There are, in fact, several ways that scientists can estimate how many unknown species there are still to be discovered, says Tammy Horton, a taxonomist and ocean biodiversity researcher at the National Oceanography Centre in Southampton, UK.
For instance, imagine taking one small patch of water sitting above the ocean floor a few miles out from the coast, and recording how many new species you find there. Perhaps you see a few crustaceans clinging to a seafloor boulder, several species of fish darting around, and a couple of sediment-feeders embedded in the silty seafloor. Then go back a second time and do it again, making a note of the number of species that you didn’t see there before. Maybe this time a shark swims through your section of water, and you spot one or two other new creatures.
As you go on repeating this process, Horton says, you will tend find fewer and fewer new species. If you plot the number of new species you’ve found on a graph over time (and do “a load of statistical analysis called rarefaction”, Horton adds), you will see a curve that starts out steep as you discover lots of new species, before flattening out towards the horizontal as it reaches what’s called an asymptote – at this point, after many dives to inspect your patch of ocean, you have effectively described everything that lives there.
“If you’re doing that with sharks or with fish, or with mammals, you often get to the asymptote,” says Horton. “They’re bigger, and bigger things get found first. But when you look at sediment samples in the deep sea, or tropical gastropods – little molluscs, tiny things on coral reefs – it never does reach the asymptote. The curve is just going up.”
What that tells us is that there are still countless small sediment-dwellers to discover. But in certain parts of the seas there is a greater chance of finding large animals new to science too.
“There are patterns in species discovery and they are related to size, environment, where we look more often,” says Horton. “The deep sea is one place where we’re finding lots more new species.”
The reason for that is simply that we’ve not spent much time down there. When ambitious expeditions to the deep do happen, they invariably reveal extraordinary unknown worlds.
In Suruga Bay, not far from the Pacific coast of the Japanese island of Honshū, a 1.4m-long (4.6ft) slickhead fish weighing 25kg (55lb) was determined to be a new species in 2021. Most of its closest relatives are nearer 40cm (1.3ft) long, earning this slickhead the name “Yokozuna”, in tribute to the highest rank in sumo wrestling.
This impressive fish was found swimming at depths of around 2,500m (8,250ft), not far from Japan’s largest and most populous island – going out to remoter patches of ocean, still stranger animals may be hiding just out of sight. The problem is, there’s growing evidence that we’ve been seeking them out in the wrong way.
“I make the point all the time that there could be lots of animals in the ocean that we know nothing about because of the way we’ve been exploring,” says Widder. “I spent a lot of my career diving and in submersibles, wondering how many animals there were beyond the range of my lights that could see me, but I couldn’t see them.”

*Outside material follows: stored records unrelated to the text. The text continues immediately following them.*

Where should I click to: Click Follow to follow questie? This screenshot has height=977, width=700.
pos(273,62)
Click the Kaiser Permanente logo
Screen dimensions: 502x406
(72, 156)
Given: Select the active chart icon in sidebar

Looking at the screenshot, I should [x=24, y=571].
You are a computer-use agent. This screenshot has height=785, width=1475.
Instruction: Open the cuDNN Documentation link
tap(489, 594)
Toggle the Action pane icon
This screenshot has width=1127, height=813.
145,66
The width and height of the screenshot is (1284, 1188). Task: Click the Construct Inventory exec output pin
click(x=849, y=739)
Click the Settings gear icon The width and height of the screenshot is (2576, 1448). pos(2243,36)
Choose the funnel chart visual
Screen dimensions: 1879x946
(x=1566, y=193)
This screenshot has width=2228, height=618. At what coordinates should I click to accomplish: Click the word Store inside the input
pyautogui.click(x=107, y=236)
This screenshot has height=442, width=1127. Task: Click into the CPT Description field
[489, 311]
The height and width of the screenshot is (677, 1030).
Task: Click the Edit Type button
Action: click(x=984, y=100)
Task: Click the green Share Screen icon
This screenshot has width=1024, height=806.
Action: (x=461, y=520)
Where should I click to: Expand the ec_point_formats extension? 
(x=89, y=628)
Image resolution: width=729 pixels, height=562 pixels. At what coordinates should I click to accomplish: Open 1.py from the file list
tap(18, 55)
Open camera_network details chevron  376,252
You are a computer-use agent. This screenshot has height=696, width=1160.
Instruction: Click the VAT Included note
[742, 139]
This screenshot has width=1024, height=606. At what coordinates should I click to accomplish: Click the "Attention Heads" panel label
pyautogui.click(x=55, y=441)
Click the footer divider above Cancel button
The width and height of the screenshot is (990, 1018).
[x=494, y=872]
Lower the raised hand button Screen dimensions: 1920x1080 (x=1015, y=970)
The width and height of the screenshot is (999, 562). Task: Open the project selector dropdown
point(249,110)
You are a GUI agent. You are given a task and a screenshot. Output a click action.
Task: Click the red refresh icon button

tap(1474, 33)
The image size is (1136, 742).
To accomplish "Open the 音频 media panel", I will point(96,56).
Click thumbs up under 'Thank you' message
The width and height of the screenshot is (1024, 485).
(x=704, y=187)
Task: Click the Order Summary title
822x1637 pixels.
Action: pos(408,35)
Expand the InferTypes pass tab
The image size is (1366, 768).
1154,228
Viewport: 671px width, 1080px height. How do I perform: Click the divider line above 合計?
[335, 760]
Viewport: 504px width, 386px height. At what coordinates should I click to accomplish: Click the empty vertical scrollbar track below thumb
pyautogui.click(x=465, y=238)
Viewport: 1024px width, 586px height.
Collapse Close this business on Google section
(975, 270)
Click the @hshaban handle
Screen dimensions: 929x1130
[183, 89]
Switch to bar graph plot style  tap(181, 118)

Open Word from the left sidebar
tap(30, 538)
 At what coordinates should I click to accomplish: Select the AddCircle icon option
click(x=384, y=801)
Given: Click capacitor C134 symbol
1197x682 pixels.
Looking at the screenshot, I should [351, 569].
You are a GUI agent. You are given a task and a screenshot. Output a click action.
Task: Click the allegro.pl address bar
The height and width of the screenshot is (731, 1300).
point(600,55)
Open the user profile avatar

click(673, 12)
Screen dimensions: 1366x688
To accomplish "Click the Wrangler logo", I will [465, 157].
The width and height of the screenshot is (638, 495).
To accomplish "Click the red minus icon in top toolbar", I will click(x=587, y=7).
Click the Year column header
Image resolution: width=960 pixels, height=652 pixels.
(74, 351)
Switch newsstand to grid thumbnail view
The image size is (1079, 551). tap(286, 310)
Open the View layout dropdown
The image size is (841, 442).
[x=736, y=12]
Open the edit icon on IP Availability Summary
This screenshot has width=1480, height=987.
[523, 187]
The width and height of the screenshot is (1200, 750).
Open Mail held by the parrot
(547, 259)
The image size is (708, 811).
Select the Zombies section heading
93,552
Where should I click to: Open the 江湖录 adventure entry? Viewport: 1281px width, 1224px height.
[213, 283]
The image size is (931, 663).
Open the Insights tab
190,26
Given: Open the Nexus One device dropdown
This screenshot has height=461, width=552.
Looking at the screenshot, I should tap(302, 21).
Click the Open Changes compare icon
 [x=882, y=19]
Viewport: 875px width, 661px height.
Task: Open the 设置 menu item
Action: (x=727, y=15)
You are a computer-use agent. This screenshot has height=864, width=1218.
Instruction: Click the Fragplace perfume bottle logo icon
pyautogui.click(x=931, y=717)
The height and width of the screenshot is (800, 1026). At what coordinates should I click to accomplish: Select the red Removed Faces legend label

To try to take a look at these elusive creatures, Widder took inspiration from camera traps on land, which use infrared light to take shots of hard-to-track animals such as snow leopards. The infrared cameras don’t disturb the leopards, who can’t see light in that part of the spectrum. But in seawater, infrared light is rapidly absorbed – so Widder had to seek an alternative.
The solution came in the form of a stoplight fish, which has an organ that emits red light under its eye. “So most [deep-sea] animals produce only blue light and see only blue light,” says Widder. “But the stoplight fish is different. It can see and produce blue light, but also red light.”
Curious to find out how the stoplight fish was emitting red light in a world where blue light travelled better in water and was easier to produce, Widder dissected the light organ. She found a filter covering it. “I remember being struck at the time that this filter required a huge amount of energy,” says Widder. “This had to be really important, for some reason.”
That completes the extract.